* WORK REQUIRED *
Copy out the records verbatim, everything from the first line down to and including the line that contains "tap(405, 155)".

[Begin EXTRACTED MATERIAL]

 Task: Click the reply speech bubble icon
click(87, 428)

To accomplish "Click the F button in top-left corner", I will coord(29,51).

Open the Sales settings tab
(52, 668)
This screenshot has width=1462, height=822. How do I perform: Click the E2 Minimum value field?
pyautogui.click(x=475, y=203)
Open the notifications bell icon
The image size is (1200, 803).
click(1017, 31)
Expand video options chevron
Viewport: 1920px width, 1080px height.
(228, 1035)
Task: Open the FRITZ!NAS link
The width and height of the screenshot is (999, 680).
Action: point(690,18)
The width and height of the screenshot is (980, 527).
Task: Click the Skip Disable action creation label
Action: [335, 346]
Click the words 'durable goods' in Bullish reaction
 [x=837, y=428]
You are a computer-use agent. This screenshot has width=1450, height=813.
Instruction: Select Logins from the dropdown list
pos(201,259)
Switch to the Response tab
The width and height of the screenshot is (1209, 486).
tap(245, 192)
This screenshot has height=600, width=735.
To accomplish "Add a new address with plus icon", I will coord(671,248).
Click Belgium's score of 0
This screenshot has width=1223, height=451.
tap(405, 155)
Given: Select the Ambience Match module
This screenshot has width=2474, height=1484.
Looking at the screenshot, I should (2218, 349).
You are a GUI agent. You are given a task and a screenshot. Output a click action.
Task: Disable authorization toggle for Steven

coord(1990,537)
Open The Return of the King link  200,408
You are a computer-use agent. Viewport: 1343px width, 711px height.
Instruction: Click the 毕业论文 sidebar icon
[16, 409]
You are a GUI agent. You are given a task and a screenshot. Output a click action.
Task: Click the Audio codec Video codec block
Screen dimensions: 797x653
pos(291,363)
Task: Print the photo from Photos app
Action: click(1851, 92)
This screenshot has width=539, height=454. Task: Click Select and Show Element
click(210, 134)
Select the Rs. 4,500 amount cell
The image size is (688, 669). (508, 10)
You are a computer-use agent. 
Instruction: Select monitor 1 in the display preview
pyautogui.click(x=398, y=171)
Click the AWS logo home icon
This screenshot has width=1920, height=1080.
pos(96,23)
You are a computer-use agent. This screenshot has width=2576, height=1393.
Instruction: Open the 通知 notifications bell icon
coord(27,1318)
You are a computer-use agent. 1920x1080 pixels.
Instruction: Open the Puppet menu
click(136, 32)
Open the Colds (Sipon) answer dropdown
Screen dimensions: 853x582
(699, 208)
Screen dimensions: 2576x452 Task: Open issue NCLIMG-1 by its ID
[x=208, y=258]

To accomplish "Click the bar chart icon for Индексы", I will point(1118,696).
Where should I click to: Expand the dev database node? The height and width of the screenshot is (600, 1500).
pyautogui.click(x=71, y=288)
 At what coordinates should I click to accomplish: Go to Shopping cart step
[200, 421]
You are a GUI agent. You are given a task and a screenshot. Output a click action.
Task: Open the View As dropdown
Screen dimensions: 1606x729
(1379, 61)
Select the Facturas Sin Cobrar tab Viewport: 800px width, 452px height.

[End EXTRACTED MATERIAL]

* FULL ANSWER *
 Task: Click the reply speech bubble icon
click(87, 428)

To accomplish "Click the F button in top-left corner", I will coord(29,51).

Open the Sales settings tab
(52, 668)
This screenshot has width=1462, height=822. How do I perform: Click the E2 Minimum value field?
pyautogui.click(x=475, y=203)
Open the notifications bell icon
The image size is (1200, 803).
click(1017, 31)
Expand video options chevron
Viewport: 1920px width, 1080px height.
(228, 1035)
Task: Open the FRITZ!NAS link
The width and height of the screenshot is (999, 680).
Action: point(690,18)
The width and height of the screenshot is (980, 527).
Task: Click the Skip Disable action creation label
Action: [335, 346]
Click the words 'durable goods' in Bullish reaction
 [x=837, y=428]
You are a computer-use agent. This screenshot has width=1450, height=813.
Instruction: Select Logins from the dropdown list
pos(201,259)
Switch to the Response tab
The width and height of the screenshot is (1209, 486).
tap(245, 192)
This screenshot has height=600, width=735.
To accomplish "Add a new address with plus icon", I will coord(671,248).
Click Belgium's score of 0
This screenshot has width=1223, height=451.
tap(405, 155)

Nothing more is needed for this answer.